* _Task details_: Lift out each line of the data that holds "cell".

* _Information_:
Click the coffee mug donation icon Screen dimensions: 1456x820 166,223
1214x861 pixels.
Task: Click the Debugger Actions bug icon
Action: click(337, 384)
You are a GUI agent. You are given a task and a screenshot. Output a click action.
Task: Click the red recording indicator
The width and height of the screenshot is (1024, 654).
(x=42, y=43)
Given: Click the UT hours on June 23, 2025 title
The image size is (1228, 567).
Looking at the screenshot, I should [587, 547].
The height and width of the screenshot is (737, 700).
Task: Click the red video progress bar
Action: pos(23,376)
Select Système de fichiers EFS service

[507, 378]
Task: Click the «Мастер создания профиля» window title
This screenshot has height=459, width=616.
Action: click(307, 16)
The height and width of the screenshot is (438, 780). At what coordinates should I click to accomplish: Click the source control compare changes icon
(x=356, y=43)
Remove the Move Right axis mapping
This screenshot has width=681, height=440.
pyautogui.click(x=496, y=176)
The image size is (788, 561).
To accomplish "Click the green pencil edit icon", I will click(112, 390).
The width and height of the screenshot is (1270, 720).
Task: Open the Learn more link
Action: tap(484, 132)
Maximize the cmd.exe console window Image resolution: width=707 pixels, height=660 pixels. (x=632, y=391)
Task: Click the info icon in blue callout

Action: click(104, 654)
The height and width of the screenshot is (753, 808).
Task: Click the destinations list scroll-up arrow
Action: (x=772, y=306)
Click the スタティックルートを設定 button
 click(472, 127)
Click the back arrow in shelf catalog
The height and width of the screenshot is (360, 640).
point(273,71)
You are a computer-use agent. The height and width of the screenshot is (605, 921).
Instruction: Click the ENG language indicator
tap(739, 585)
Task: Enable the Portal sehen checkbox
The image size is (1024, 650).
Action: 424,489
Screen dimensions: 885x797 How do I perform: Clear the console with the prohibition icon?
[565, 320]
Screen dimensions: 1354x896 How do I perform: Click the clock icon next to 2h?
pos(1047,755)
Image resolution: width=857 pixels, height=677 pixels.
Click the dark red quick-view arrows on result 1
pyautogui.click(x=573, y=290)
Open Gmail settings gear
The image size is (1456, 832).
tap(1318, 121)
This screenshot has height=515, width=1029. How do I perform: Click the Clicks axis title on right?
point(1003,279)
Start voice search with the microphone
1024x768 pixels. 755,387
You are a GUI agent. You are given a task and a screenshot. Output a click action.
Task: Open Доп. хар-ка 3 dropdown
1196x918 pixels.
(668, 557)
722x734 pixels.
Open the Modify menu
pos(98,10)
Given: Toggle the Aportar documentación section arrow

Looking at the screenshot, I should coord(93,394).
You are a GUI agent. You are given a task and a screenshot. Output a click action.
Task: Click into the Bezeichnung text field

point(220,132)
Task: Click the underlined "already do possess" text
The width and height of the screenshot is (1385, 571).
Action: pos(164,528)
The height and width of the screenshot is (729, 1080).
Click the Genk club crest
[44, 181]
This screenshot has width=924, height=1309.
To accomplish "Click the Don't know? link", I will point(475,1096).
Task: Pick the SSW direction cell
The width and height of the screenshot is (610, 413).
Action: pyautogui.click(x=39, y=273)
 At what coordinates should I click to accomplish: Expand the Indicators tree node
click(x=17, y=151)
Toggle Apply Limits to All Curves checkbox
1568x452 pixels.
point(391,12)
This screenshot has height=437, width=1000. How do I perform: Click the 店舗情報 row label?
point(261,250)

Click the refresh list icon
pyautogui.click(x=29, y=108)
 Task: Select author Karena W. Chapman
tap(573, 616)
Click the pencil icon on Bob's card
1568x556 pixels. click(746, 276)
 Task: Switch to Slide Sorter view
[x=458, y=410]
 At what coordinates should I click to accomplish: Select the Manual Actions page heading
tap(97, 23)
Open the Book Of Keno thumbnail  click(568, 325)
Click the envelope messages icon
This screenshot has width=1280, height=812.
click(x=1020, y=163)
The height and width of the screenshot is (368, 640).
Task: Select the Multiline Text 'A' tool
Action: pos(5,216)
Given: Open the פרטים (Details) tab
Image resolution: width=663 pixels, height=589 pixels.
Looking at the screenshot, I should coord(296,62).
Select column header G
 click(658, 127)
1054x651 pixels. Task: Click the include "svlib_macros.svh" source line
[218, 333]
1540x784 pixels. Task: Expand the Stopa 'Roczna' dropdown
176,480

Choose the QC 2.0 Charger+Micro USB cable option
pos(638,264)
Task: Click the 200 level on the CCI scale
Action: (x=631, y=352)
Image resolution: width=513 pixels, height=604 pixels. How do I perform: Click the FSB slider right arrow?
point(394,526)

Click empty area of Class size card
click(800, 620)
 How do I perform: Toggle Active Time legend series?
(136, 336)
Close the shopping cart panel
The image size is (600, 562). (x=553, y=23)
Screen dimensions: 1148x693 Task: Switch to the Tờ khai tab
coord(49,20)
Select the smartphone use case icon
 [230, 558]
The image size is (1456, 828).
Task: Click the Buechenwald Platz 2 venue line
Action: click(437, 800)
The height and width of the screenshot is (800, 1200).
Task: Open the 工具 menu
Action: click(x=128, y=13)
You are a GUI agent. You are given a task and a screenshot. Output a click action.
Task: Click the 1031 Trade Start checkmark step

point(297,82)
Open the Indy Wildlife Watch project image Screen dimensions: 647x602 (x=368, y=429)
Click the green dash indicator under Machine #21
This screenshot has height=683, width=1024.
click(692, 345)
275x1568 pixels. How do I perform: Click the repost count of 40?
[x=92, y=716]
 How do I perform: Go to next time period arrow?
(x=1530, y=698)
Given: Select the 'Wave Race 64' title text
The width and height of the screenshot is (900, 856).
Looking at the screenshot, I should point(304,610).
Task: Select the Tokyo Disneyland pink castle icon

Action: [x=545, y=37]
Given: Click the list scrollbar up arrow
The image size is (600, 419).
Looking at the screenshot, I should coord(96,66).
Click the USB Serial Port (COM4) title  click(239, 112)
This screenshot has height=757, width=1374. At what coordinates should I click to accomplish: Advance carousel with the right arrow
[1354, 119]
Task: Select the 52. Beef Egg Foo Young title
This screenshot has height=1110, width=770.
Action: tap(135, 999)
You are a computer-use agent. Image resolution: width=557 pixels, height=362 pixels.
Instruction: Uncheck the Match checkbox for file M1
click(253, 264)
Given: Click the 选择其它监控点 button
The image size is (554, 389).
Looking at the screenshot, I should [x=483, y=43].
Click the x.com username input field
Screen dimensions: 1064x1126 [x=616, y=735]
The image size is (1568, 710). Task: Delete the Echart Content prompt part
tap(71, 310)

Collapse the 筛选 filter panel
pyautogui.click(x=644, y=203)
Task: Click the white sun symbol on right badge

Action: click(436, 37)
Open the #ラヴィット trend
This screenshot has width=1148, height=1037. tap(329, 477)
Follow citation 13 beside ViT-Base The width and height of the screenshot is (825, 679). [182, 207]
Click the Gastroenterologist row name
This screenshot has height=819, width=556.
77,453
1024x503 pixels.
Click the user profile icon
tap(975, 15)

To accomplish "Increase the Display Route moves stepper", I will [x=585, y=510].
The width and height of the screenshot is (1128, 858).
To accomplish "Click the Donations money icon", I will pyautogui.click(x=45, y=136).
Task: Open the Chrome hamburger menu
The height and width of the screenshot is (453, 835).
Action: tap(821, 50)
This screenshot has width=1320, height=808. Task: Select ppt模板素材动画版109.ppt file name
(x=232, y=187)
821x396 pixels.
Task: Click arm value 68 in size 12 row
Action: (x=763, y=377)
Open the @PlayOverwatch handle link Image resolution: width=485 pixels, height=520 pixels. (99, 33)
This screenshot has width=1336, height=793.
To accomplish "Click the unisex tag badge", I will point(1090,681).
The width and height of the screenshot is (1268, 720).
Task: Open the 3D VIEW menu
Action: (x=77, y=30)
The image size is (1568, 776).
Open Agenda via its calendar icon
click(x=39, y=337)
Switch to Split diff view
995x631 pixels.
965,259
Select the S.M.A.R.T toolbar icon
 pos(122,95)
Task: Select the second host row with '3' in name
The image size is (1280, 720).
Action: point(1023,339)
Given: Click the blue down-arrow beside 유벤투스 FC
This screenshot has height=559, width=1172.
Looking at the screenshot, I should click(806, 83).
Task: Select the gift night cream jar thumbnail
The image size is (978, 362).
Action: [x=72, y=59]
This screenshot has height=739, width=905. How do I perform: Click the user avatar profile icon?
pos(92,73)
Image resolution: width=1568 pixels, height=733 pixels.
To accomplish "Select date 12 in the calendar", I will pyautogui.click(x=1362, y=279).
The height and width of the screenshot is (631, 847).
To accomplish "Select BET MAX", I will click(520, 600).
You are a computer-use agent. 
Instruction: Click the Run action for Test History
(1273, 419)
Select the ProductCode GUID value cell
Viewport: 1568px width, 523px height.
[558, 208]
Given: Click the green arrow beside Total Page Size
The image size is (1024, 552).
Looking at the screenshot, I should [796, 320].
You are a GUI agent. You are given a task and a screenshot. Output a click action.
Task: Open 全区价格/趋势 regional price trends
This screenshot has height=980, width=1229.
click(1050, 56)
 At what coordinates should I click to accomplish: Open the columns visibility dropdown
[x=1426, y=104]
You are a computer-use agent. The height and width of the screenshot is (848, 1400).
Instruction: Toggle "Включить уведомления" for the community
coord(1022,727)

* _Task output_:
Task: Pick the SSW direction cell
Select the ProductCode GUID value cell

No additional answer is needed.